D’une part, au 1er janvier 2007, la T2A est passée à 100 % (au lieu de 50 %) sur cinq groupes homogènes de séjour (GHS) de chirurgie ambulatoire dans les établissements publics. Cela représente une opportunité de développement importante. Il s’agit d’une première étape.

D'autre part, quinze couples de GHS (chirurgie ambulatoire/hospitalisation complète) ont fait l'objet d’une incitation tarifaire en ambulatoire au 1er mars 2007 pour les établissements publics. Concrètement, les tarifs d’hospitalisation complète et de chirurgie ambulatoire se rapprochent. À titre d’exemple, l’opération du canal carpien en ambulatoire (GHS 8053) est désormais facturée 773,84 € (contre 716,32 € auparavant) : une augmentation de plus de 57 €, soit plus de 8 %. Parallèlement, en hospitalisation complète, le tarif de cet acte baisse pour passer de 1 584,18 € (tarif 2006) à 1 210,37 €. Soit une réduction de l’écart des tarifs de près de 50 %. Il en est de même pour les quatorze autres GHS (cf. Mémo).

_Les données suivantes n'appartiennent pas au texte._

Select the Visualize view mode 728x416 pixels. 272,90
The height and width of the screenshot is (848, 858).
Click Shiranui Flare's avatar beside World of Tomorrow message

Des outils d’aide à la décision

Les directeurs d’établissement et les présidents de Commissions médicales d’établissement (CME) se verront prochainement présenter par les représentants de l’Assurance Maladie un profil de leur établissement sur ces actes afin d’optimiser cette partie de leur activité. Bien entendu, les médecins de ville, les médecins traitants notamment, et les assurés seront également sensibilisés à cette pratique ambulatoire.

Un gisement d’économies important

Les sociétés savantes concernées estiment que 85 % des quinze actes marqueurs sont réalisables en ambulatoire. Si cet objectif était atteint, cela entraînerait une économie de l’ordre d’un milliard d’euros.